- [Problem requirements] For this exercise, please reproduce the records below word for word, from the first line through the line with "Task: Open the 1 个服务 link on HACS card".

━━━ Task input ━━━

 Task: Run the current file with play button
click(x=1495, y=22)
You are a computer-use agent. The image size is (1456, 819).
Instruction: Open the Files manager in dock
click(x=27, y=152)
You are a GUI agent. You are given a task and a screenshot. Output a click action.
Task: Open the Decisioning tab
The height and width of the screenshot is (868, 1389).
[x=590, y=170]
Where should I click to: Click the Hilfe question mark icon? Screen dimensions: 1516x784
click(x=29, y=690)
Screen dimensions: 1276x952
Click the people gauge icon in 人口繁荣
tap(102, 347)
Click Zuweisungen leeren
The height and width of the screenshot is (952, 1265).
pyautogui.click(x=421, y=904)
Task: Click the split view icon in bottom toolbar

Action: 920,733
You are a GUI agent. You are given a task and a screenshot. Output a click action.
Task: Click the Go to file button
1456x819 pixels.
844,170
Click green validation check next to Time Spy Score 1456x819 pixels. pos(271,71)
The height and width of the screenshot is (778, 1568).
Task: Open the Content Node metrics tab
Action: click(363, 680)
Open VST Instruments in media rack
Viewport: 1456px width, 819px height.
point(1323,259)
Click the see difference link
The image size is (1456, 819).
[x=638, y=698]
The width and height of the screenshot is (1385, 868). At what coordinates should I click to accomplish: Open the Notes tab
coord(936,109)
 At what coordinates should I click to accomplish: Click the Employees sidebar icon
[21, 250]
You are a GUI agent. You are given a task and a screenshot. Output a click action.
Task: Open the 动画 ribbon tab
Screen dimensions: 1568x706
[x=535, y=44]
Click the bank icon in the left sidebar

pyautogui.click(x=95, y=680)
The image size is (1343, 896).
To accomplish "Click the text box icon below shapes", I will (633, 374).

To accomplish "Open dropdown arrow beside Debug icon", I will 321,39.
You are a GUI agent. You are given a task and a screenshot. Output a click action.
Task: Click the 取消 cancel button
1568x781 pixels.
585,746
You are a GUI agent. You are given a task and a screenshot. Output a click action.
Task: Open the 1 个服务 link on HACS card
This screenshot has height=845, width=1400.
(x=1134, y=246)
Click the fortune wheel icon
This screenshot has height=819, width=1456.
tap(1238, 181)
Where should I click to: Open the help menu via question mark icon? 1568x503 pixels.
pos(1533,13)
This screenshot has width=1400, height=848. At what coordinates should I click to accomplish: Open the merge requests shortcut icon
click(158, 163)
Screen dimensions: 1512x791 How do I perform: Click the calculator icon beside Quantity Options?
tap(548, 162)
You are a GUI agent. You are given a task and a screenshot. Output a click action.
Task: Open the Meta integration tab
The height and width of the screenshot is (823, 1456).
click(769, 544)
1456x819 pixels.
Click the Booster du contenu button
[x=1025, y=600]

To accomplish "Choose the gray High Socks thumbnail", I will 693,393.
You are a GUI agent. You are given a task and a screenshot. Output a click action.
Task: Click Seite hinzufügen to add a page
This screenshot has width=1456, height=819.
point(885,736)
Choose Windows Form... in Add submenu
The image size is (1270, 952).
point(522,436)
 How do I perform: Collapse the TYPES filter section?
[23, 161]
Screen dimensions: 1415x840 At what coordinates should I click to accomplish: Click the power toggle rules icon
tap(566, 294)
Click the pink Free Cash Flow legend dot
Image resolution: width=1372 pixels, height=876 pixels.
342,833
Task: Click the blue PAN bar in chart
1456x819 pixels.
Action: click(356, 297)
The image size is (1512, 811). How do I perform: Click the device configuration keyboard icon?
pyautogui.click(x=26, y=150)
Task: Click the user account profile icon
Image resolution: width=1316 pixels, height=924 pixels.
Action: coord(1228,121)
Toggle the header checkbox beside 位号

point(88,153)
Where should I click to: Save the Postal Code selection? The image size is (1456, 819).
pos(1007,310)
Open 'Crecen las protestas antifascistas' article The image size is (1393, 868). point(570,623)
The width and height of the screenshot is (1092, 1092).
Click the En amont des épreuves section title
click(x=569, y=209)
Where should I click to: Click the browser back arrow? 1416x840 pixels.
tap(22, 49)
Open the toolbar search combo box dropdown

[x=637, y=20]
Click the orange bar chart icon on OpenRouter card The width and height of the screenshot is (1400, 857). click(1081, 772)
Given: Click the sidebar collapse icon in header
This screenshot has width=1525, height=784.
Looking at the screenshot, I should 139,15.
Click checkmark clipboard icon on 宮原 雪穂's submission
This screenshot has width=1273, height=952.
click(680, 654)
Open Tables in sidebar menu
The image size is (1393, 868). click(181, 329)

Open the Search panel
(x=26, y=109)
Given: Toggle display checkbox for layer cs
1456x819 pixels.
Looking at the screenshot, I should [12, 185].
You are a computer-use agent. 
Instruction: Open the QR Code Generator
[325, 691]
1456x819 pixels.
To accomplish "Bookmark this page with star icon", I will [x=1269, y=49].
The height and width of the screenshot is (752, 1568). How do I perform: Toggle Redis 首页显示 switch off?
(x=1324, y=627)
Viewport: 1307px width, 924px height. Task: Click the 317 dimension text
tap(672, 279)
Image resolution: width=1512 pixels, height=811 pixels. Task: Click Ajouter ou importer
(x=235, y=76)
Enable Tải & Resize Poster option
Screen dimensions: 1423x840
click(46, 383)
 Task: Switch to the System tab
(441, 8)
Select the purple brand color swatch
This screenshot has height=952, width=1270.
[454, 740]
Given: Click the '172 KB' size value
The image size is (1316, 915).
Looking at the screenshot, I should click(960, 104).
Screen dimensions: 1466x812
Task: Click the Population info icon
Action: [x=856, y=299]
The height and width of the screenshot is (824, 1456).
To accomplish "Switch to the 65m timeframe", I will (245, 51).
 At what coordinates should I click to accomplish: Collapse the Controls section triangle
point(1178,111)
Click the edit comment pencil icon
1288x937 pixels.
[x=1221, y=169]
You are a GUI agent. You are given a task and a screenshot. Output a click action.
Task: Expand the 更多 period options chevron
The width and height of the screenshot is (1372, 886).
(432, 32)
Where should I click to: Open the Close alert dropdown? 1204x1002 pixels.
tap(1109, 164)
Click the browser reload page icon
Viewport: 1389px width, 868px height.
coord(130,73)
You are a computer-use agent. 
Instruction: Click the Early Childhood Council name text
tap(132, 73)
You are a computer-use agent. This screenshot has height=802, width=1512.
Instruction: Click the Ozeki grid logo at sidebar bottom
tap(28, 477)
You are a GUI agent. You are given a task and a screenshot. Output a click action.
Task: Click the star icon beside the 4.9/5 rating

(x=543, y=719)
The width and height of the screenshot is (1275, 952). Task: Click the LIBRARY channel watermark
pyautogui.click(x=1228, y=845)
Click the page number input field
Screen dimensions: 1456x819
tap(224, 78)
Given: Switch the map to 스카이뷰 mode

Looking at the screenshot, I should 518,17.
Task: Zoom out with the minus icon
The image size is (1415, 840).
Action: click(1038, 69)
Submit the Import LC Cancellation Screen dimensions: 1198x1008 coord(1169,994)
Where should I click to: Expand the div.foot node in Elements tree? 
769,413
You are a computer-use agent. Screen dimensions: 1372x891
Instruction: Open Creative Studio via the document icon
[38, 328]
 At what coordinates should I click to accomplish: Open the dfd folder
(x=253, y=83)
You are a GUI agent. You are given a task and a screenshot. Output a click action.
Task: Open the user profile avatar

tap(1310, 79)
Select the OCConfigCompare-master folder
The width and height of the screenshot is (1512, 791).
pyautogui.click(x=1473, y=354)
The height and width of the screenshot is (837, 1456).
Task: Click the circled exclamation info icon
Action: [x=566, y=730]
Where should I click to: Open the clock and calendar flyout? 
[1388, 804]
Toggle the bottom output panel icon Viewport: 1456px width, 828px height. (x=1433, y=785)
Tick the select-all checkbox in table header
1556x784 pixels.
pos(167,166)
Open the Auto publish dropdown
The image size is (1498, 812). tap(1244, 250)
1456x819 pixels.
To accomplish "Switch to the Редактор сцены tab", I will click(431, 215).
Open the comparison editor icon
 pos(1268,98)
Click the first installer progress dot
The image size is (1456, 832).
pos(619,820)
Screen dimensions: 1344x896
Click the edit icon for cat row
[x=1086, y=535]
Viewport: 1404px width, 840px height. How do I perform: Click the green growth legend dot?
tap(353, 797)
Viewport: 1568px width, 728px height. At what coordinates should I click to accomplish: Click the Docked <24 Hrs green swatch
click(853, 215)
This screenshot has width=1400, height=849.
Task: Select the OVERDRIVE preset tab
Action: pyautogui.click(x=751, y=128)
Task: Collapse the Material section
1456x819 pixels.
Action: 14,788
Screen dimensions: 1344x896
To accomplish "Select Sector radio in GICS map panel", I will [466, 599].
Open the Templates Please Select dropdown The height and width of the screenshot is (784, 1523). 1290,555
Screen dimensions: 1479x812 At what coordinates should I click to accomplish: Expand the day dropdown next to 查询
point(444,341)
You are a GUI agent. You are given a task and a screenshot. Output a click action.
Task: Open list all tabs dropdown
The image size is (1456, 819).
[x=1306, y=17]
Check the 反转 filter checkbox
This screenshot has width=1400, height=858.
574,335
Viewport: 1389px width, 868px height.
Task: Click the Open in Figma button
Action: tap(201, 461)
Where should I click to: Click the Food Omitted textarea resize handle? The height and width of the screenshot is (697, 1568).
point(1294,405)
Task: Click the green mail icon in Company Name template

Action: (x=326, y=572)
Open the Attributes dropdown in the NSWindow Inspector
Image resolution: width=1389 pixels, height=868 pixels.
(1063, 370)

━━━

- [Finished task]
 Task: Run the current file with play button
click(x=1495, y=22)
You are a computer-use agent. The image size is (1456, 819).
Instruction: Open the Files manager in dock
click(x=27, y=152)
You are a GUI agent. You are given a task and a screenshot. Output a click action.
Task: Open the Decisioning tab
The height and width of the screenshot is (868, 1389).
[x=590, y=170]
Where should I click to: Click the Hilfe question mark icon? Screen dimensions: 1516x784
click(x=29, y=690)
Screen dimensions: 1276x952
Click the people gauge icon in 人口繁荣
tap(102, 347)
Click Zuweisungen leeren
The height and width of the screenshot is (952, 1265).
pyautogui.click(x=421, y=904)
Task: Click the split view icon in bottom toolbar

Action: 920,733
You are a GUI agent. You are given a task and a screenshot. Output a click action.
Task: Click the Go to file button
1456x819 pixels.
844,170
Click green validation check next to Time Spy Score 1456x819 pixels. pos(271,71)
The height and width of the screenshot is (778, 1568).
Task: Open the Content Node metrics tab
Action: click(363, 680)
Open VST Instruments in media rack
Viewport: 1456px width, 819px height.
point(1323,259)
Click the see difference link
The image size is (1456, 819).
[x=638, y=698]
The width and height of the screenshot is (1385, 868). At what coordinates should I click to accomplish: Open the Notes tab
coord(936,109)
 At what coordinates should I click to accomplish: Click the Employees sidebar icon
[21, 250]
You are a GUI agent. You are given a task and a screenshot. Output a click action.
Task: Open the 动画 ribbon tab
Screen dimensions: 1568x706
[x=535, y=44]
Click the bank icon in the left sidebar

pyautogui.click(x=95, y=680)
The image size is (1343, 896).
To accomplish "Click the text box icon below shapes", I will (633, 374).

To accomplish "Open dropdown arrow beside Debug icon", I will 321,39.
You are a GUI agent. You are given a task and a screenshot. Output a click action.
Task: Click the 取消 cancel button
1568x781 pixels.
585,746
You are a GUI agent. You are given a task and a screenshot. Output a click action.
Task: Open the 1 个服务 link on HACS card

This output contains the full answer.